Cybersecurity researchers at Check Point warned that LinkedIn has become the most impersonated brand in phishing attacks, accounting for more than 52% of all incidents globally.
According to the cybersecurity company, LinkedIn held the fifth spot on the list in the last quarter of 2021, accounting for only 8% of phishing attacks.
The second most imitated brand was German package delivery DHL, which previously was at the top of the list. The main reason for this was the increased shopping during the holiday season.
When combined with FedEx, Maersk, and Ali Express, shipping-related phishing messages still accounted for a total of 21.8% of attacks in the first three months of 2022.
According to a LinkedIn impersonation sample provided by Check Point, the phishing email in the victim’s inbox featured LinkedIn logos and a company-specific style. The message also included a fraudulent request to connect with a made-up firm.
Clicking on the “Accept” button takes the victim to a phishing website that looks like an actual LinkedIn login page hosted on an unofficial URL.
Cybersecurity company Vade also reported that social media phishing is on the rise.

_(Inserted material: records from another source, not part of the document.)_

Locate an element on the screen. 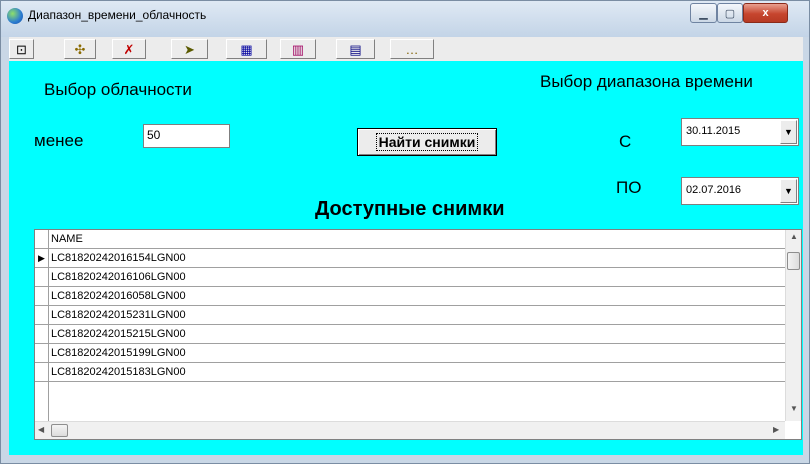  from-date-dropdown-button: ▼ is located at coordinates (788, 132).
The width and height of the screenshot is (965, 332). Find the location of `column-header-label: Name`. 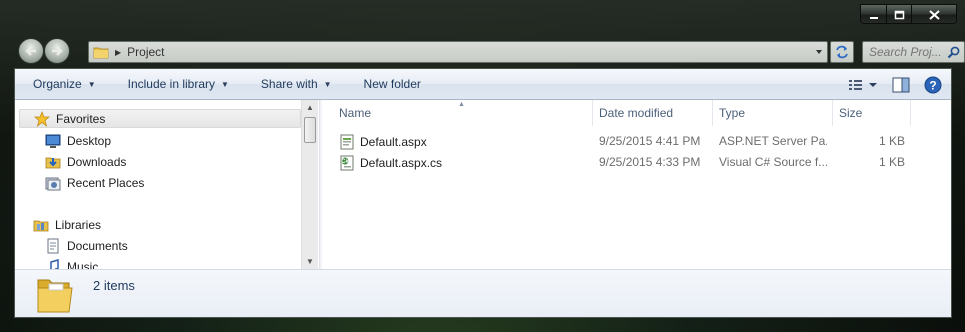

column-header-label: Name is located at coordinates (356, 113).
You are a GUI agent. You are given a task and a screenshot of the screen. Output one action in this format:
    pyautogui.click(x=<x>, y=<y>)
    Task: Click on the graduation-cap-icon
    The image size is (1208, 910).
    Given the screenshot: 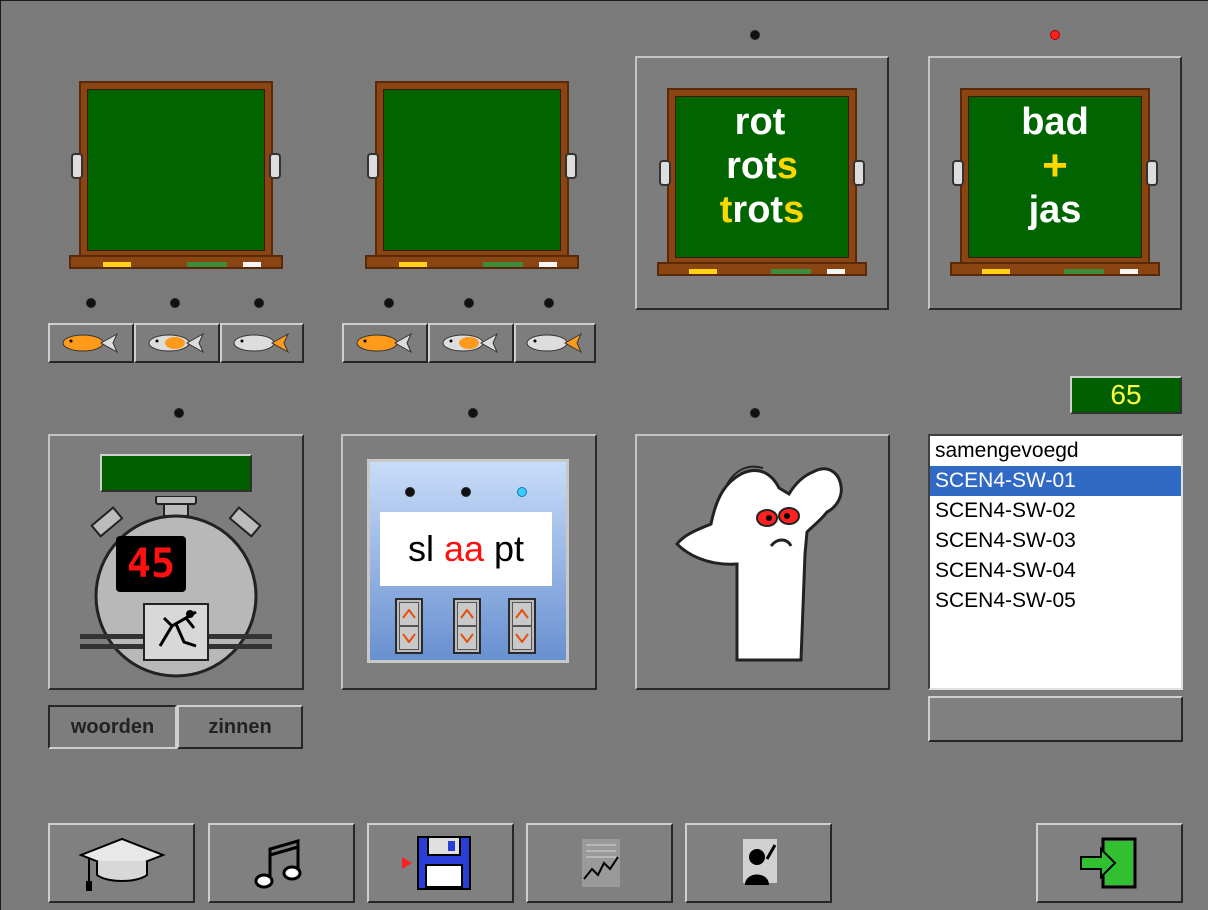 What is the action you would take?
    pyautogui.click(x=122, y=864)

This is due to the fact that taking over accounts on these platforms opens up a wide variety of practical possibilities for the threat actors.
For example, the hackers may use compromised social media accounts to perform spear-phishing attacks, post links to malware-hosting sites, or send spyware directly to users.
In the case of LinkedIn, the threat actors are likely aiming to perform spear-phishing attacks on high-interest targets, including employees of specific companies and organizations.
Another potential exploitation method would be sending laced documents disguised as job offers to specific targets, convincing them to open the files and activate malicious macro code.
North Korean hackers, for example, have launched multiple spear-phishing campaigns that leveraged LinkedIn, proving to be very impactful.